- Location: 68 Camden Park Road
- Coordinates: 51°24′38″N 0°03′41″E﻿ / ﻿51.410571°N 0.061435°E
- Built: 1899
- Built by: William Willett
- Architect: Ernest Newton

= Derwent House =

Derwent House, on Camden Park Road, Chislehurst, Bromley, is one of a number of the locally renowned 'Willett-built' houses erected on the Camden Park Estate by high-class speculative builder William Willett in the 1900s.

Willett bought the entire estate in 1890 with the intention of building on it all but the venture was not successful and he erected only a small number of houses there and on Wilderness Road. The remainder of the estate became the Chislehurst Golf Club with the mansion, Camden Place, becoming its clubhouse.
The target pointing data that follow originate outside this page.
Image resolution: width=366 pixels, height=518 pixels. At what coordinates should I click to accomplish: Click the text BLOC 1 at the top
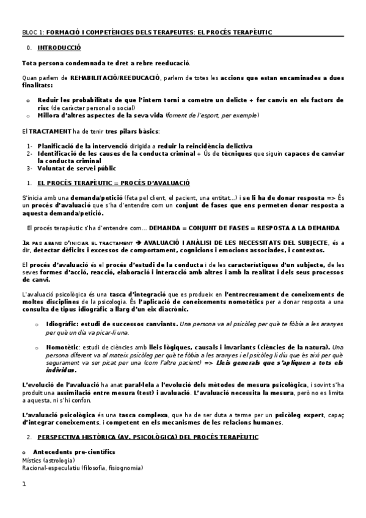(32, 31)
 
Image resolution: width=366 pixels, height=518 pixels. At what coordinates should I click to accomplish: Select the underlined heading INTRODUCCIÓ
(59, 48)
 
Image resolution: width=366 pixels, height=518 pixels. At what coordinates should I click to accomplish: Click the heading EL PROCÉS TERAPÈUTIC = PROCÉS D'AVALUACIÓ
(114, 183)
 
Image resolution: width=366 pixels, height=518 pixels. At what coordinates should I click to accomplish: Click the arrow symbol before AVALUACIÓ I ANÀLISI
(139, 243)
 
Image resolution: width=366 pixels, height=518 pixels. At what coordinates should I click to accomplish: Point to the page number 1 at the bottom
(24, 484)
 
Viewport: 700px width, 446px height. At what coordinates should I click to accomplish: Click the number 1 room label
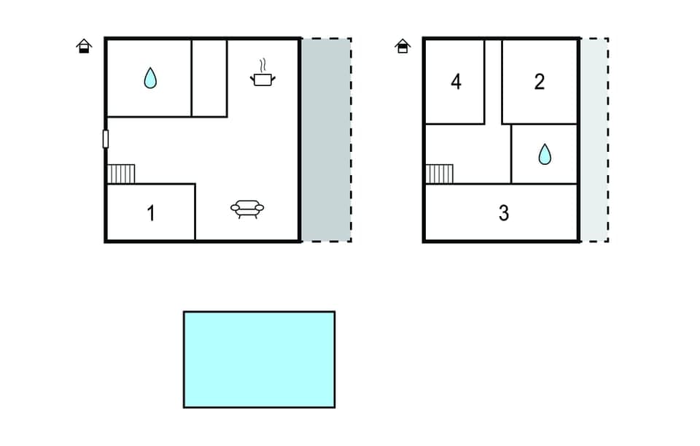click(x=151, y=214)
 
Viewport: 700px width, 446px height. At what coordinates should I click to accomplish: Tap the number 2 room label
click(x=539, y=82)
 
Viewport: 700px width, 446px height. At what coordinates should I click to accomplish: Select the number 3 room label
click(x=503, y=214)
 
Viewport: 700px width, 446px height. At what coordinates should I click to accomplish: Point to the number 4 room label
click(x=456, y=82)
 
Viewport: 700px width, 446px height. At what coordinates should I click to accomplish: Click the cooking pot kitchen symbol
click(x=262, y=77)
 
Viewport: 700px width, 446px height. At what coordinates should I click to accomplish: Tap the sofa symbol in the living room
click(x=247, y=209)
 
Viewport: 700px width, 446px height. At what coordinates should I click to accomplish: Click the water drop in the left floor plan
click(x=150, y=77)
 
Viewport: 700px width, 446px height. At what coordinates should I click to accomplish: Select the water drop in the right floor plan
click(x=544, y=154)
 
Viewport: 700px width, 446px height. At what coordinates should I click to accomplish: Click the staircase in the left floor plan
click(x=121, y=174)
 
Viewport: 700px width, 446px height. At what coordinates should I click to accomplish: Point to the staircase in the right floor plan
click(x=439, y=174)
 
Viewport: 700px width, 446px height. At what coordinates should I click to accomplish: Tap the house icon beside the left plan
click(x=85, y=46)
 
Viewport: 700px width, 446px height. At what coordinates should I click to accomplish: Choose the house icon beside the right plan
click(x=402, y=46)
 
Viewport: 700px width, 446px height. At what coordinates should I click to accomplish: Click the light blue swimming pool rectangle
click(x=259, y=359)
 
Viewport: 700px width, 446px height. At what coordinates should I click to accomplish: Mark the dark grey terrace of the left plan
click(x=325, y=140)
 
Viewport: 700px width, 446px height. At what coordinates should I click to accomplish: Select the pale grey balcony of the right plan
click(x=594, y=140)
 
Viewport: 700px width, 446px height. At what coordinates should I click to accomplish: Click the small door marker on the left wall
click(x=106, y=139)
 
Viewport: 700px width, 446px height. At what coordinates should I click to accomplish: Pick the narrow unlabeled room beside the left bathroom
click(x=209, y=77)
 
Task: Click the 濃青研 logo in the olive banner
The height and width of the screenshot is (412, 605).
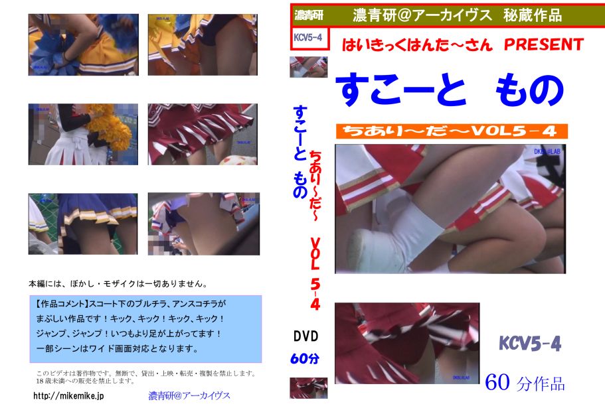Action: click(309, 15)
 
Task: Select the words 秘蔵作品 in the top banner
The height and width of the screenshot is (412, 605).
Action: click(533, 15)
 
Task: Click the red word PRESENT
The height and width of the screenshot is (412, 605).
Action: click(544, 44)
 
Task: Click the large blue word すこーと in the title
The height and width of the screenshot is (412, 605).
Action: click(401, 90)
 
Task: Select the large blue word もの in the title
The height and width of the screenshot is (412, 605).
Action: click(529, 90)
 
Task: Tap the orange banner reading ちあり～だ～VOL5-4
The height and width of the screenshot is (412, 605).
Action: click(452, 131)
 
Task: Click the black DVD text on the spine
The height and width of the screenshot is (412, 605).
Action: click(306, 336)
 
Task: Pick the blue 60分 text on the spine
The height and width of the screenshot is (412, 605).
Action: click(305, 359)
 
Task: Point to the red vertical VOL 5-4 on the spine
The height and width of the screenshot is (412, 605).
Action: click(315, 273)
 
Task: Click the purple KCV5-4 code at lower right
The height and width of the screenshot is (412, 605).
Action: click(530, 343)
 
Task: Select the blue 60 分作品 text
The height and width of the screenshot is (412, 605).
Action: click(525, 383)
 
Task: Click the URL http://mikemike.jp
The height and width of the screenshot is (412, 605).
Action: click(68, 395)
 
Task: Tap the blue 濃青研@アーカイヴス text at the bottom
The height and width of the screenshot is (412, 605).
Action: click(189, 395)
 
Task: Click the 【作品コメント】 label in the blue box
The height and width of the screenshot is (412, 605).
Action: click(62, 304)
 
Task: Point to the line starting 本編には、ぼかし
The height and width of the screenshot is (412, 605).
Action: click(118, 284)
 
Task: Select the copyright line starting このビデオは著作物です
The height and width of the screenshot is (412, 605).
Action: click(146, 373)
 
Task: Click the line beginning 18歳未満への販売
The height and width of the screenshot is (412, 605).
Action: click(86, 381)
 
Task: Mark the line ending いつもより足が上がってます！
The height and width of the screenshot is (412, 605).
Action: click(129, 333)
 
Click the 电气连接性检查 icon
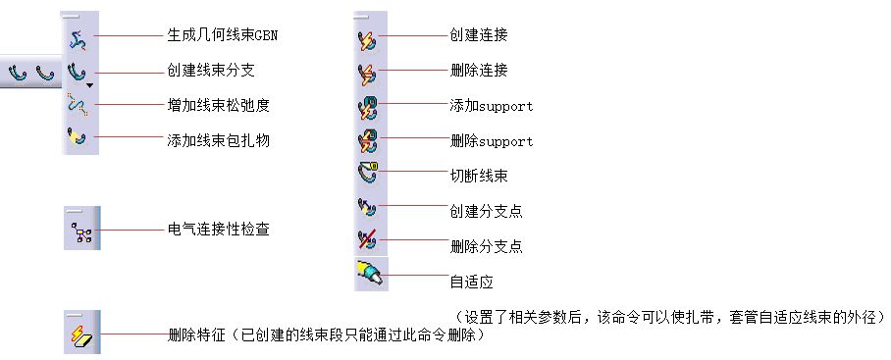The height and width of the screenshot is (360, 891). (80, 231)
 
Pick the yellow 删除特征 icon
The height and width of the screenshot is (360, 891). (80, 334)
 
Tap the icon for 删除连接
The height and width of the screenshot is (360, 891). (368, 72)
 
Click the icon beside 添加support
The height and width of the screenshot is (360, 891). (368, 106)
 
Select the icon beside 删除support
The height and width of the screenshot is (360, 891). (368, 140)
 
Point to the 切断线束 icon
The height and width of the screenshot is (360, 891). (368, 175)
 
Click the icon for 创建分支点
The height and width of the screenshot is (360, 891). (368, 209)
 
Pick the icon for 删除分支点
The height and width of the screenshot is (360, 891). (368, 242)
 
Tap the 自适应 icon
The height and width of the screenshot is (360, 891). (370, 276)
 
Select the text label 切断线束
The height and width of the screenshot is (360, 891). (479, 177)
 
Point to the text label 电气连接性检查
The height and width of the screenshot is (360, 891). (219, 231)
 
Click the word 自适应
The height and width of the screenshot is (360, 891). (471, 283)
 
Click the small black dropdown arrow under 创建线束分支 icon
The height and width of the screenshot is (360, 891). (89, 86)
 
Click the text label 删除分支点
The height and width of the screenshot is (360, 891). (486, 246)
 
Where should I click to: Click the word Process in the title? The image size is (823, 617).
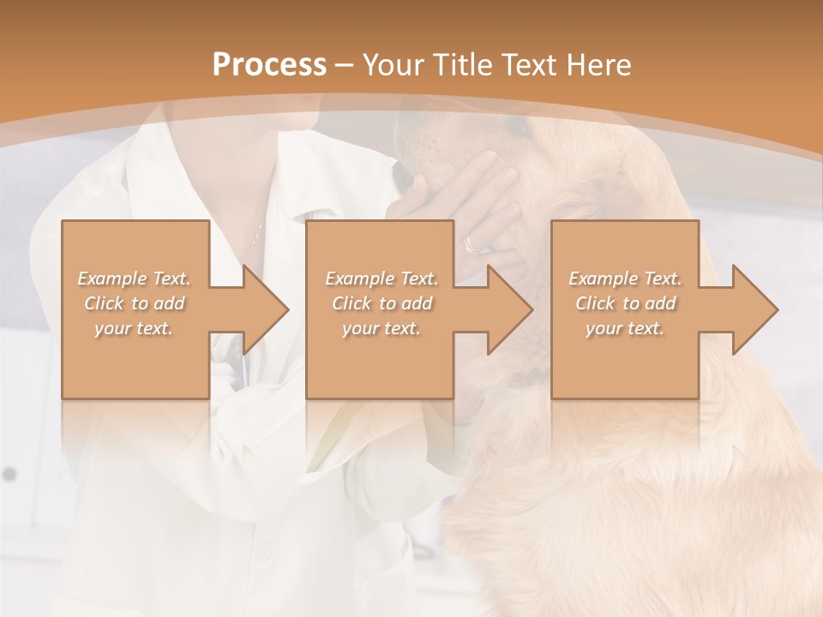click(269, 64)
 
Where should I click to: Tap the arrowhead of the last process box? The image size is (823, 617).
click(754, 309)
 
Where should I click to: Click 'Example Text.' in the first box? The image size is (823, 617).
click(135, 279)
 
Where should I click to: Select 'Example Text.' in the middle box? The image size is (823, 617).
click(381, 279)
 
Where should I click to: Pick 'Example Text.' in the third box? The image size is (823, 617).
click(625, 279)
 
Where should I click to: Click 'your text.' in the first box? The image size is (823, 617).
click(135, 328)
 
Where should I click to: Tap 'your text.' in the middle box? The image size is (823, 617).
click(381, 328)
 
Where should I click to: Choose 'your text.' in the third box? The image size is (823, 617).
click(625, 328)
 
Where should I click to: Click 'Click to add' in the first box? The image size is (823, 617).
click(135, 303)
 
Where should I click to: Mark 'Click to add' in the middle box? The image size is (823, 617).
click(381, 303)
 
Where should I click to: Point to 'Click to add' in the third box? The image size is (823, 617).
click(625, 303)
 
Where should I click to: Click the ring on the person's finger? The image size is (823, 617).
click(471, 244)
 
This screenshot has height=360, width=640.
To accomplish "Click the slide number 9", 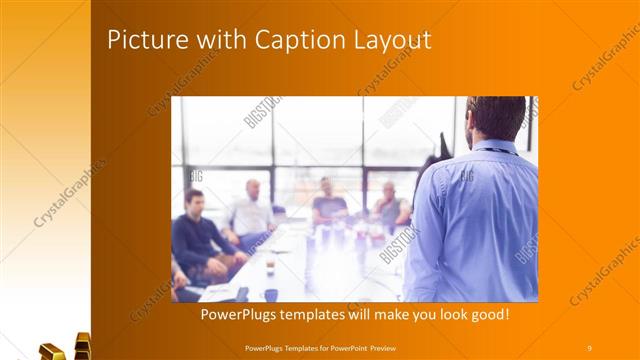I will click(590, 347).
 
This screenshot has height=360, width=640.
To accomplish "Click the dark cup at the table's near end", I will click(271, 294).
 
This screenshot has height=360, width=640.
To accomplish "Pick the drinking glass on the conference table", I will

Derwent House was erected in 1899. The design is inspired by the Arts and Crafts movement. It is of red brick in with a red clay tiled roof. It was designed by Ernest Newton and a ballroom was added in 1903 by Amos Faulkner (Willett's in-house architect). Faulkner also designed the detached motor house with carriage-wash canopy. Derwent is a Grade II listed building located within the Chislehurst Conservation Area. Willett lived in a similar Newton house further along at 88 Camden Park Road. A blue plaque on that building commemorates Willett as the promoter of daylight saving time.